• [Textauszug]
40/01 Verwaltungsverfahren
66/01 Allgemeines Sozialversicherungsgesetz

Norm

ASVG §111 Abs1 Z1
ASVG §33 Abs2
VStG §45 Abs1 Z4

Betreff

Der Verwaltungsgerichtshof hat durch die Vorsitzende Senatspräsidentin Dr. Büsser als Richterin sowie die Hofräte Mag. Stickler und Mag. Tolar als Richter, unter Mitwirkung der Schriftführerin Klima, LL.M., über die Revision des Finanzamts Landeck Reutte in 6500 Landeck, Innstraße 11, gegen das Erkenntnis des Landesverwaltungsgerichts Tirol vom 8. Mai 2019, Zl. LVwG-2018/28/2529-5, betreffend Einstellung eines Verwaltungsstrafverfahrens wegen einer Übertretung des ASVG (belangte Behörde vor dem Verwaltungsgericht: Bezirkshauptmannschaft Landeck; mitbeteiligte Partei: B D in F, vertreten durch Kroker, Tonini, Höss & Lajlar, Rechtsanwälte in 6020 Innsbruck, Sillgasse 12), zu Recht erkannt:

Spruch

Das angefochtene Erkenntnis wird im bekämpften Umfang, also im Spruchpunkt 2., wegen Rechtswidrigkeit seines Inhaltes aufgehoben.

• [Aufgabe 1] Fassen Sie den Absatz des Textauszugs, der mit „Der Verwaltungsgerichtshof hat durch“ beginnt, als knappe Stichpunktliste zusammen, ohne wesentliche Angaben wegzulassen.
• [Aufgabe 2] Weshalb wird das angefochtene Erkenntnis laut Textauszug aufgehoben?
Die Auflistung ist eigenständiges Material ohne Bezug zum Textauszug.

• [Gesammeltes Material]
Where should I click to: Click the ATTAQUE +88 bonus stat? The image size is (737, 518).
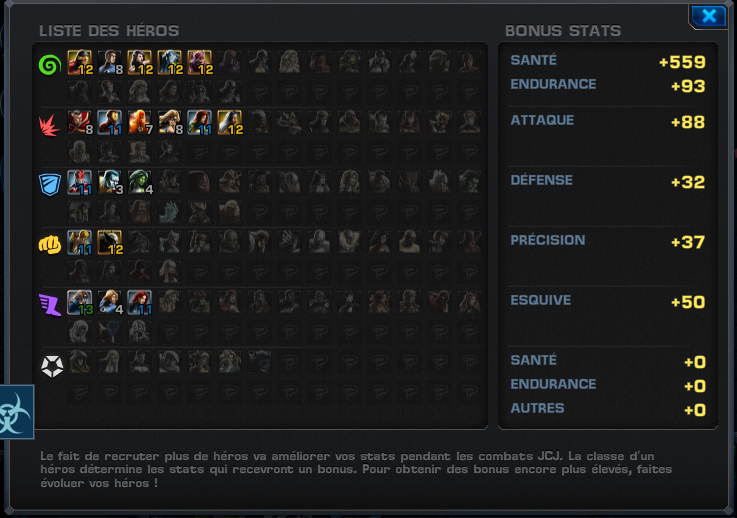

• [Richtige Antwort 1]
- Gericht: Verwaltungsgerichtshof
- Besetzung: Vorsitzende Senatspräsidentin Dr. Büsser, Hofräte Mag. Stickler und Mag. Tolar; Schriftführerin Klima, LL.M.
- Revision von: Finanzamt Landeck Reutte, 6500 Landeck, Innstraße 11
- Angefochten: Erkenntnis des Landesverwaltungsgerichts Tirol vom 8. Mai 2019, Zl. LVwG-2018/28/2529-5
- Gegenstand: Einstellung eines Verwaltungsstrafverfahrens wegen einer Übertretung des ASVG
- Belangte Behörde vor dem Verwaltungsgericht: Bezirkshauptmannschaft Landeck
- Mitbeteiligte Partei: B D in F, vertreten durch Kroker, Tonini, Höss & Lajlar, Rechtsanwälte in 6020 Innsbruck, Sillgasse 12

• [Richtige Antwort 2] Wegen Rechtswidrigkeit seines Inhaltes.